_Exercise goal_: What you write must be the lines from the one holding "The width and" through the final line of the records below, reproduced exactly, minus the pictures.

_Source records_:
☆ ☆ ☆ ☆

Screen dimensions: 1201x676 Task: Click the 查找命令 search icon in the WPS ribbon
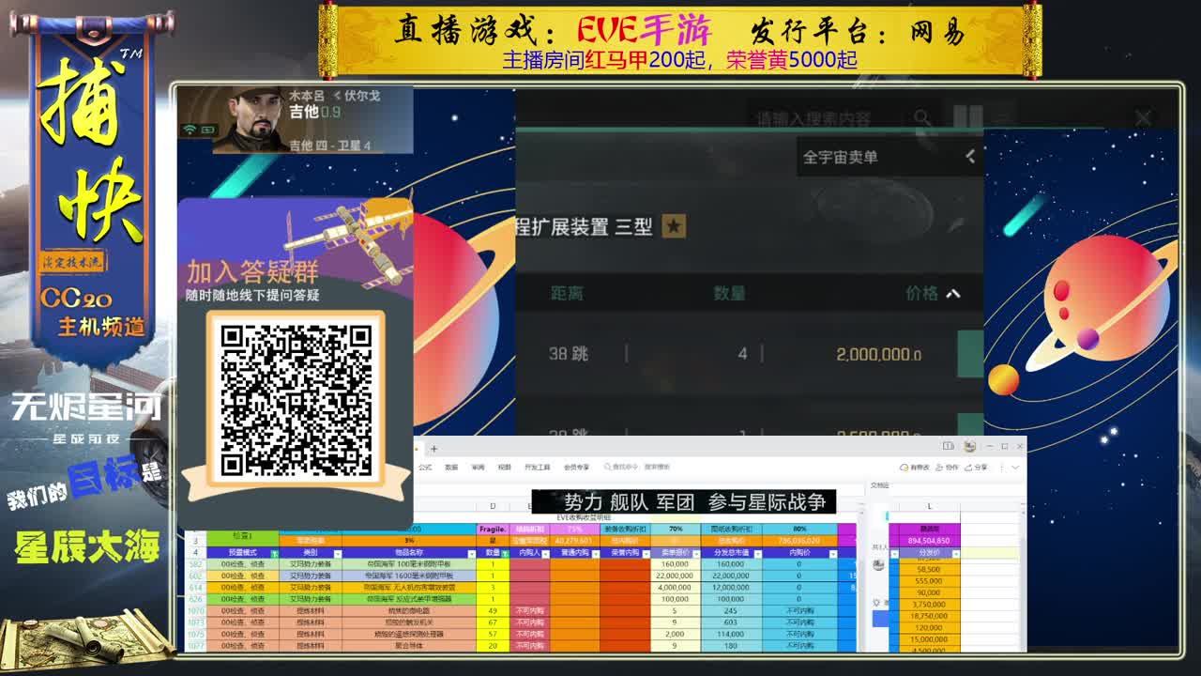pos(605,467)
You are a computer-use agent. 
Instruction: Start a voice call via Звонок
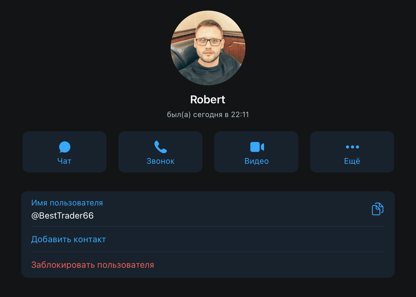coord(161,161)
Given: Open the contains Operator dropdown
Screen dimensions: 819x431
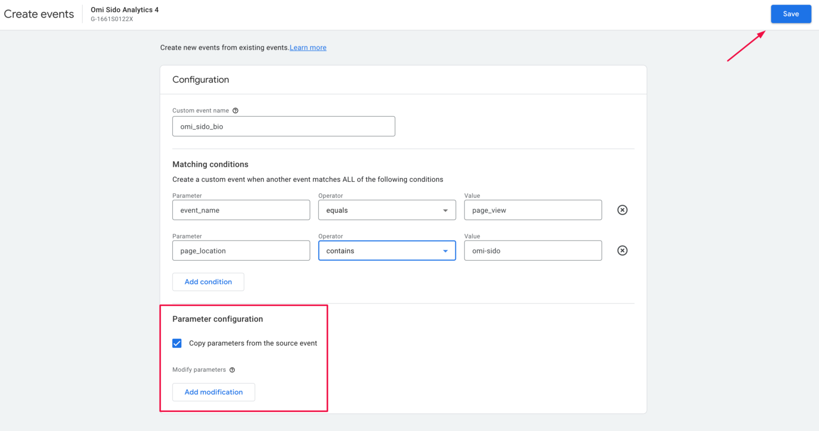Looking at the screenshot, I should click(x=387, y=250).
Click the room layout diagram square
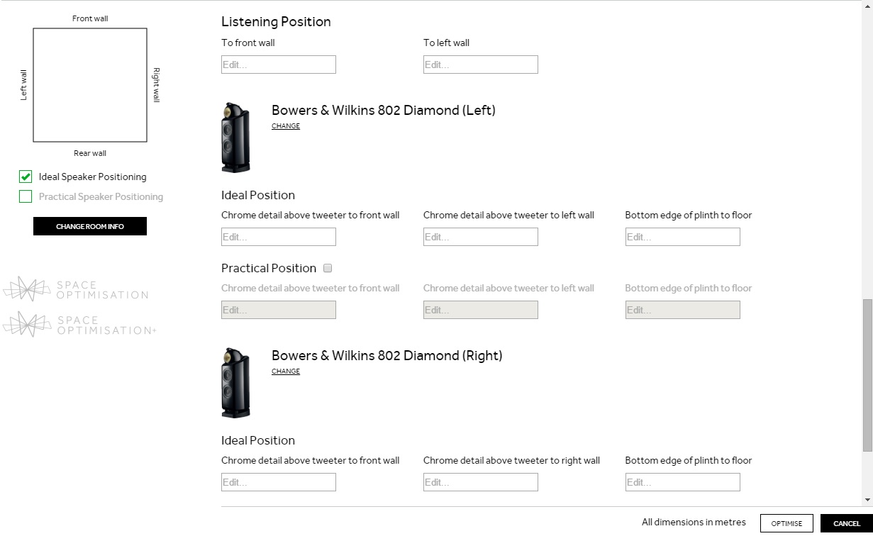 [90, 85]
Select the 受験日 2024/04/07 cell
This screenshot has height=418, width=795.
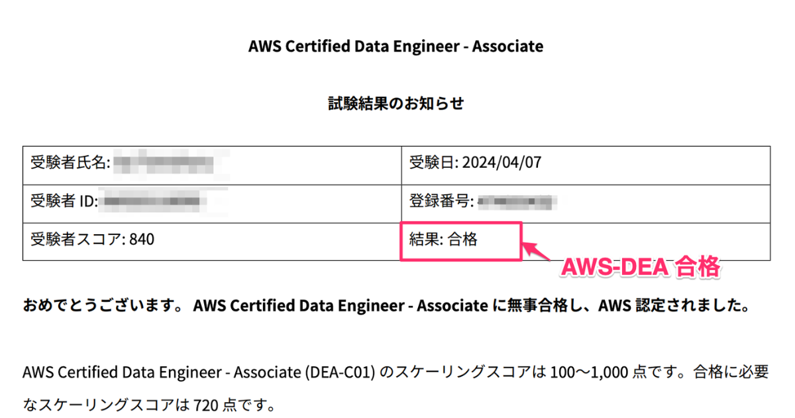tap(586, 163)
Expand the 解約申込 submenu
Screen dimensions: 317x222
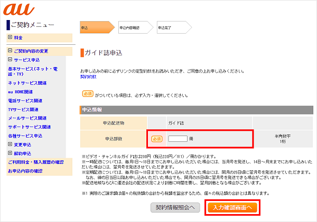(10, 153)
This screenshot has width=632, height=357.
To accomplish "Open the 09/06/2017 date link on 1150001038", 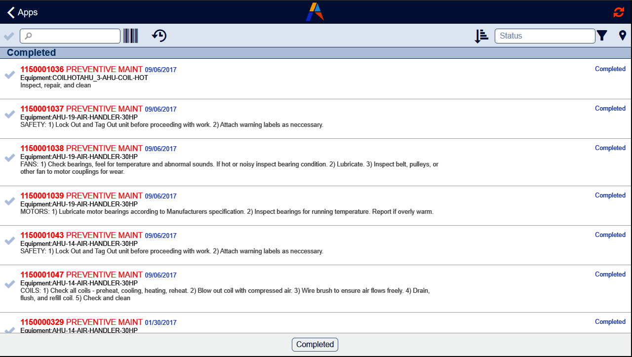I will (160, 149).
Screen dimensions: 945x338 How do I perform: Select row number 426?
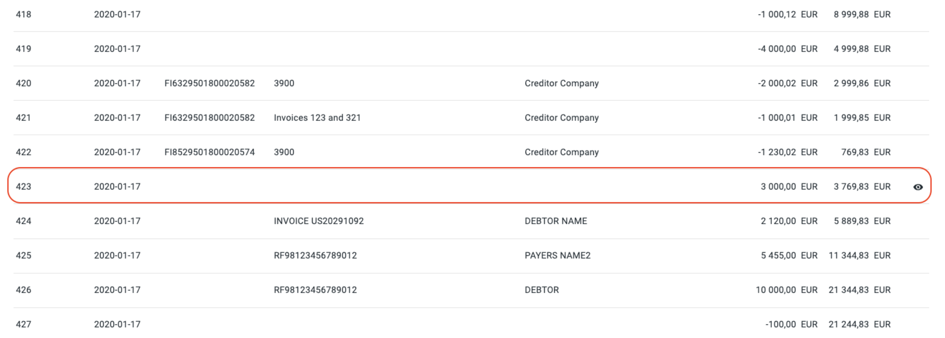pos(23,290)
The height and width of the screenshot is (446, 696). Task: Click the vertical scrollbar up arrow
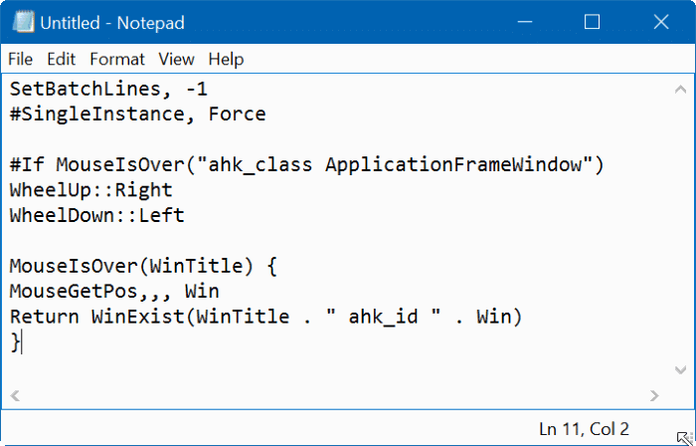[680, 90]
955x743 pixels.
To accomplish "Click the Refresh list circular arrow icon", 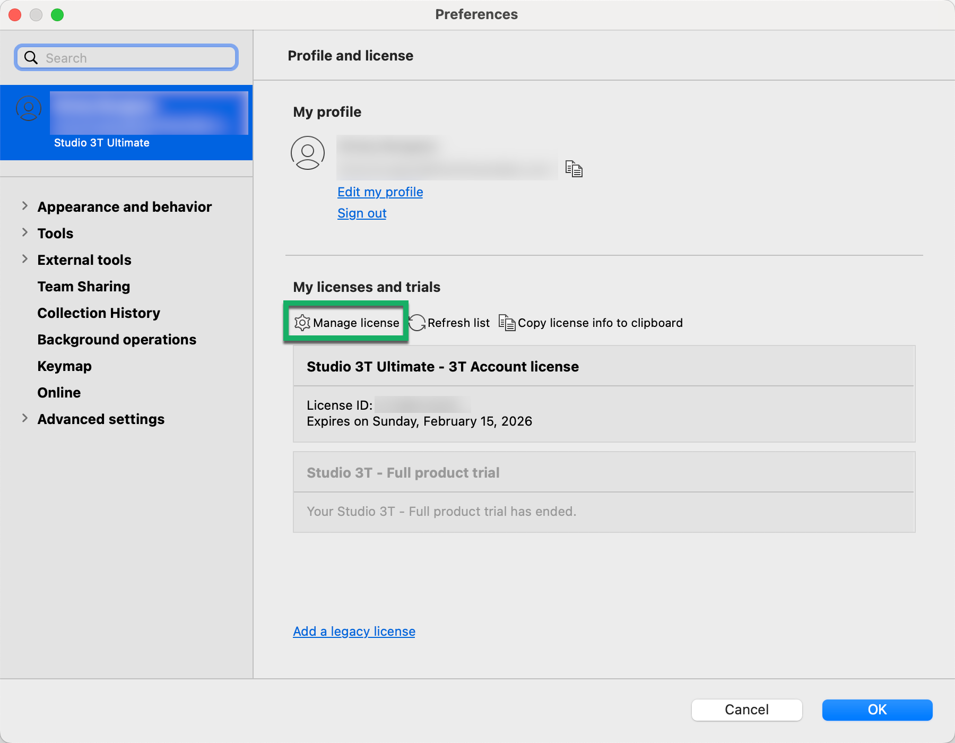I will (417, 323).
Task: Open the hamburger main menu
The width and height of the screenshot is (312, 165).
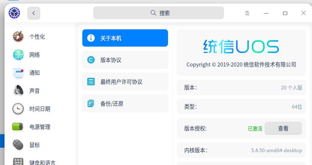Action: tap(247, 13)
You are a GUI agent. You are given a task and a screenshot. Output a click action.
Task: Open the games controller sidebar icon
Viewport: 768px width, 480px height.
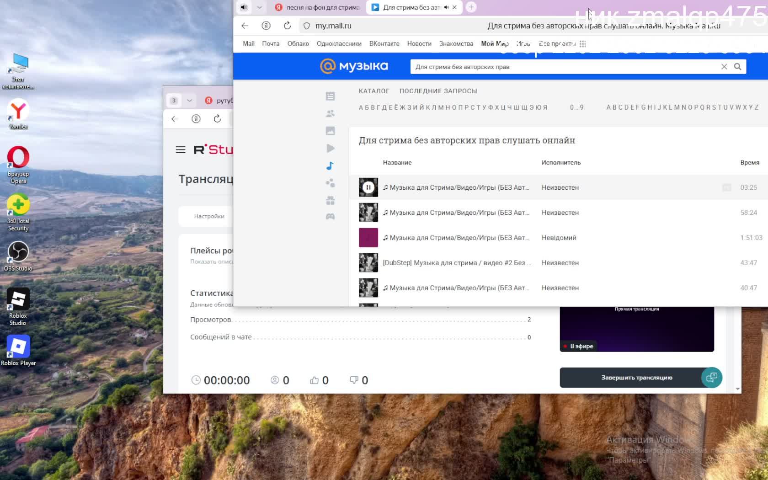pos(330,217)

☆ ☆ ☆ ☆

_Solution_:
The width and height of the screenshot is (312, 165).
Action: tap(247, 13)
You are a GUI agent. You are given a task and a screenshot. Output a click action.
Task: Open the games controller sidebar icon
Viewport: 768px width, 480px height.
pos(330,217)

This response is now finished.